When Jody's condition worsened in October, Harold drove her to the doctor. He got arrested on the way, charged with driving without a valid license and ordered to 60 days in jail.
Harold didn't want to go. The family sensed Jody wasn't going to get better, and Harold wanted to risk contempt of court so he could stay out of jail and be with his wife.
His family told him to obey the law.
She'll be fine, James told his father. She'll be here when you get out of jail.
In late October, Jody developed pneumonia and her condition worsened rapidly. Jody's sister, Judy Norris, flew in from South Carolina to help. On Nov. 9, James and his aunt called Sestak's office, pleading that his dad be let out to see his mom while she was still alive. Sestak refused.
Jody died one week later.
A twist of fate
The next day, James went to school and then to work. It was a Friday. The funeral would be on Sunday.
James called Sestak's office, this time to ask permission for Harold to attend his wife's funeral.
"I didn't think it was fair for him to miss the funeral," James said. "It would have been a real injustice." The answer came back as before: No.
Hours later, James made one last call to the courthouse, and this time, fate intervened.
Sestak had left early for vacation. James' call went to the office of Circuit Judge Lynn Tepper.
Sestak told the Times he doesn't recall the case. Tepper did.
"I never spoke to him directly," she recalled. "My office spoke to him, and I researched his dad's case."
Tepper gave Harold a two-week furlough, enough to attend his wife's funeral and spend Thanksgiving with his family. She asked only to see a copy of Jody's death certificate.
"The irony is — and it was after the fact that I found out — (James) works at the pharmacy I get my prescriptions from," she said.
James remembers how he felt about Tepper's decision.
"I wanted to go to her office,'' he said, "and give her a kiss."
The whole package
On Jan. 24, James drove to Pinellas County, to the downtown headquarters of the St.

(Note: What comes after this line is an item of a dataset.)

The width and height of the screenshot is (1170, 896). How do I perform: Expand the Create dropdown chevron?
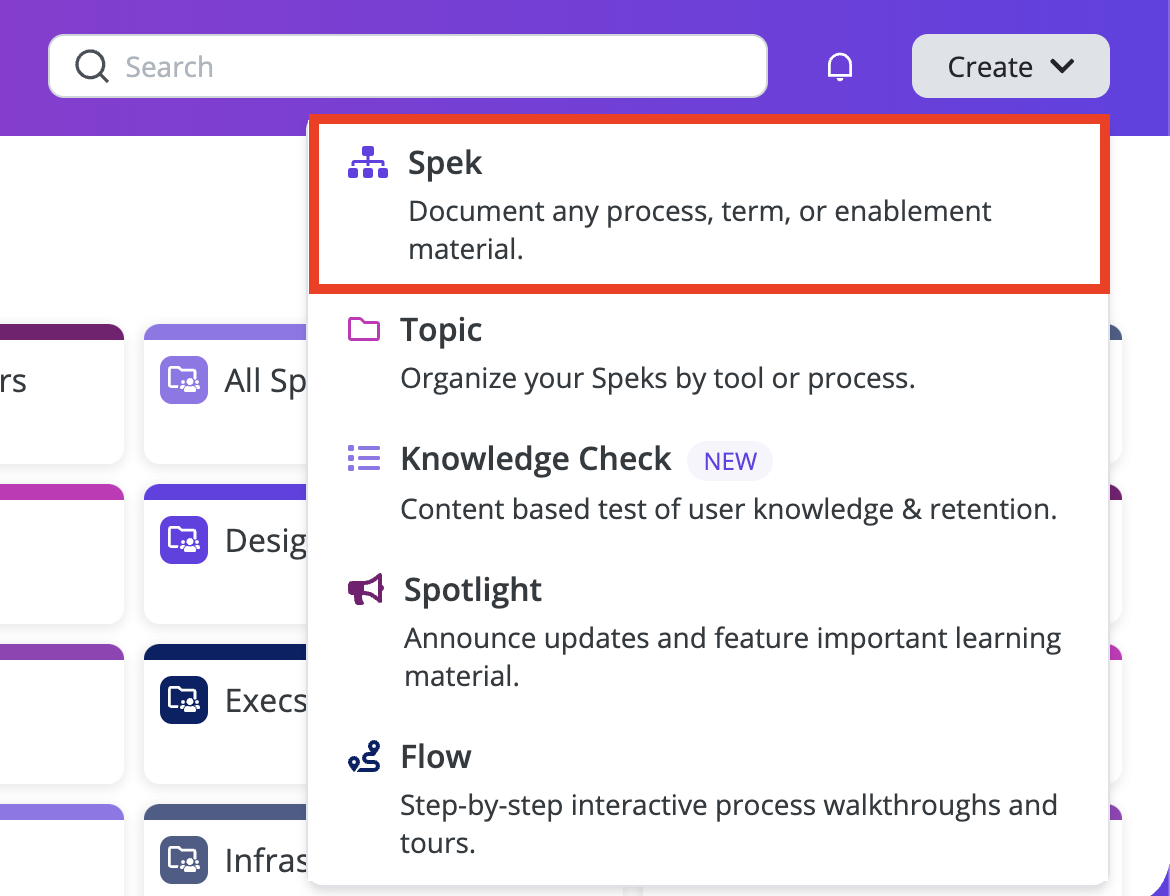[1062, 66]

Petersburg Times, one among 10 finalists to be interviewed for the Barnes Scholarship, established in 1999 to help college-bound seniors who had overcome significant obstacles in their lives and maintained high academic standards.
Aided by Katie McCoulf, Pasco High's guidance counselor, he had applied for the scholarship back in September. On the big day, Lucile Rom, the school's career resource specialist, bought him a new tie and gave him gas money for the trip.
Eight high-ranking executives of the newspaper sat before him in the big room in St. Petersburg. None of them knew anything of what had happened to James since Nov. 15.
When the panelists asked about his mother, James started to cry.
And, as if that wasn't bad enough, he blurted something toward the end he felt he shouldn't have.
"I do not want this scholarship out of pity," he told the panelists. "I want to know that I won because of my achievements. I don't like handouts."
He was mortified as soon as the words left his mouth, at how ungracious it sounded.
"I wish I had phrased that differently," he later said. "But it was something I needed to say."
Nobody thought twice.
"It didn't bother me," said Tim Nickens, the Times' deputy editor of editorials, a Barnes panelist. "I had to think about all of that in context. He had been dealing with very adult issues that a much older man would have a tough time with."
James was competing with others who outshone his 3.5 unweighted grade point average. But his poise and confidence, backed by his remarkable life story, carried the day.
"It was the whole package," Nickens said.
On Tuesday, James, now 18, was at the Milan Ballroom of the Radisson Hotel and Conference Center in St. Petersburg.
He was seated at the front of the room. Next to him sat retired Times chairman Andrew Barnes, the namesake of the $60,000 scholarship that would now pay for James to pursue law at Eckerd College, rather than Stetson University.
Is that Judge Tepper?
About two weeks ago, a woman came into Rx-Care Pharmacy to fill a prescription.
"What's your last name?" he asked, as he always does.
"Tepper," she said.
James' eyes lit up.
"Judge Tepper?" he asked.
"Yes," she said.
He didn't try to kiss her. He just said:
"It's so great to meet you. Thank you so much. I'm James Walmer."